Sheldon e Leonard, por exemplo, são melhores amigos, dividem o mesmo espaço e precisam se adequar um ao outro, sendo o primeiro uma pessoas com poucas habilidades sociais e rigidez em suas rotinas sendo necessário descrever tudo em “acordos escritos” para que nada fuja ao seus padrões de normalidade o que faz com que Leonard tenha que desenvolver cada vez mais sua tolerância. Tolerância essa que aprendeu desde a infância por ter sido criado por uma mãe exigente e nada carinhosa. Durante a história, percebe-se que a carência afeto e afago materno é permanente sendo “resolvido” em uma das últimas cenas do último episódio da série em que o filho finalmente consegue um abraço afetuoso de sua mãe.

            Em se tratando de relações parentais, observa-se que são diversos tipos de construção de maternidade, a mãe de Leonard sendo fria e distante o que se destoa totalmente da mãe de Howard, que mesmo nunca tendo aparecido em pessoa na história, desenvolve uma relação de codependência com o filho sendo justificado pelo fato de ter sido abandonado pelo pai na infância. Mesmo que sua mãe traga elementos de humor para a história é nítido como ela manipula o filho para que sempre fique junto a ela. Já a mãe de Sheldon é uma cristã praticante e também superprotetora que não aceita o fato do filho ser um cientista e não comungar de suas crenças religiosas. A mãe de Amy é a típica “mãe devoradora” que quer dominar a filha. Os pais de Raj não aceitam muito bem o fato de ele ter saído do país e se envolver com mulheres de outra etnia.

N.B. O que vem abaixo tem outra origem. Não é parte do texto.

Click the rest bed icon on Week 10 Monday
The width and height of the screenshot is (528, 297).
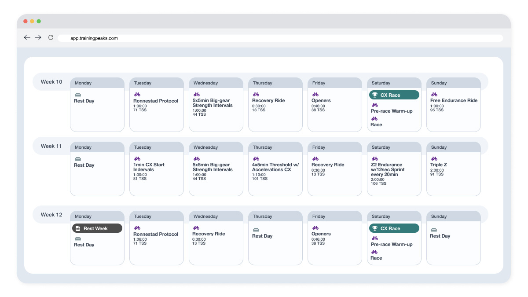(78, 95)
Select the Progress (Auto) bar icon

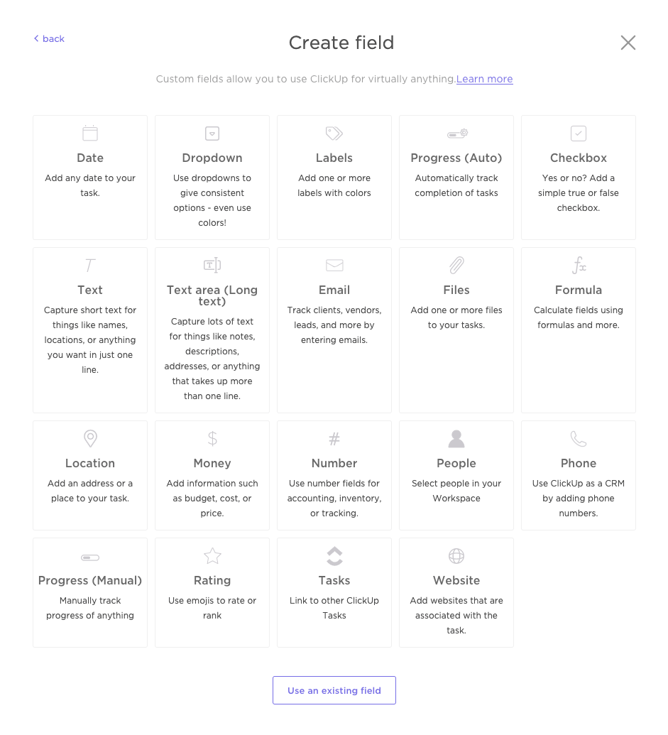click(456, 134)
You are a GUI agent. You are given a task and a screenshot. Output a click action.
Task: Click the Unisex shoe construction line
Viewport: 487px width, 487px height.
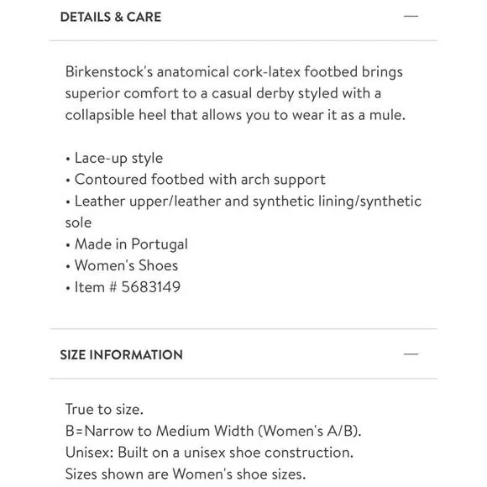pos(210,453)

            As relações amorosas também são desenvolvidas no decorrer da história com toques de humor e drama mas que nos ensinam sobretudo que estas relações são construídas com base em tolerância e trocas. Algumas situações nos deixam a impressão que um “lado” sai perdendo, mas analisando o contexto geral vemos que existe sim uma relação de trocas. O relacionamento entre Sheldon e Amy é um exemplo disso.

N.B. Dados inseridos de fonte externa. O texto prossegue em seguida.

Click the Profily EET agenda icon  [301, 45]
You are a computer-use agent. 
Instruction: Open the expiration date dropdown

            Sheldon é uma pessoa de padrões rígidos, tem aversão à mudanças, o contato físico é dispensável e relações sexuais são para ele é algo banal e desnecessário. Já Amy, embora tenha sido construída pelo estereótipo da “inteligente e esquisita” é muito mais pessoal, pensa e deseja sexo. Os dois se juntam em relação inicialmente de amizade e trocas científicas e desenvolvem a relação amorosa através do tempo. Amy faz tudo para agradar Sheldon que raramente retribui como ela gostaria, mas retribui como ele mesmo consegue devido às suas limitações. Após anos juntos ele finalmente se rende ao sexo e ao casamento, sem contudo, deixar de ser quem ele é.

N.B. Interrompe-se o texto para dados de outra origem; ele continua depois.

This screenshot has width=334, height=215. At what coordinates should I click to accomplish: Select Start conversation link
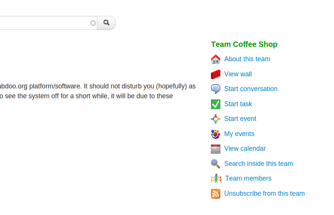(x=251, y=88)

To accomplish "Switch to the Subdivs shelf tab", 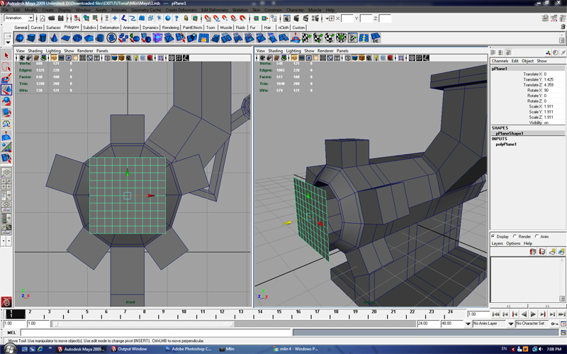I will 89,28.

            Leonard e Penny formaram o casal menos provável mas de muito carisma. Ele, cientista e sem traquejo social, ela garçonete e extrovertida. Os dois desenvolveram a relação com idas e vindas durante todo o percurso da série provando para o público que duas pessoas tão diferentes conseguem se dar bem em relacionamento amoroso. Ao contrário da união Amy/Sheldon entre Penny e Leonard é ele quem mais tende a ceder no relacionamento, embora tenham um final previsível com a gravidez de Penny que já havia deixado claro ao longo da história não ser um grande sonho.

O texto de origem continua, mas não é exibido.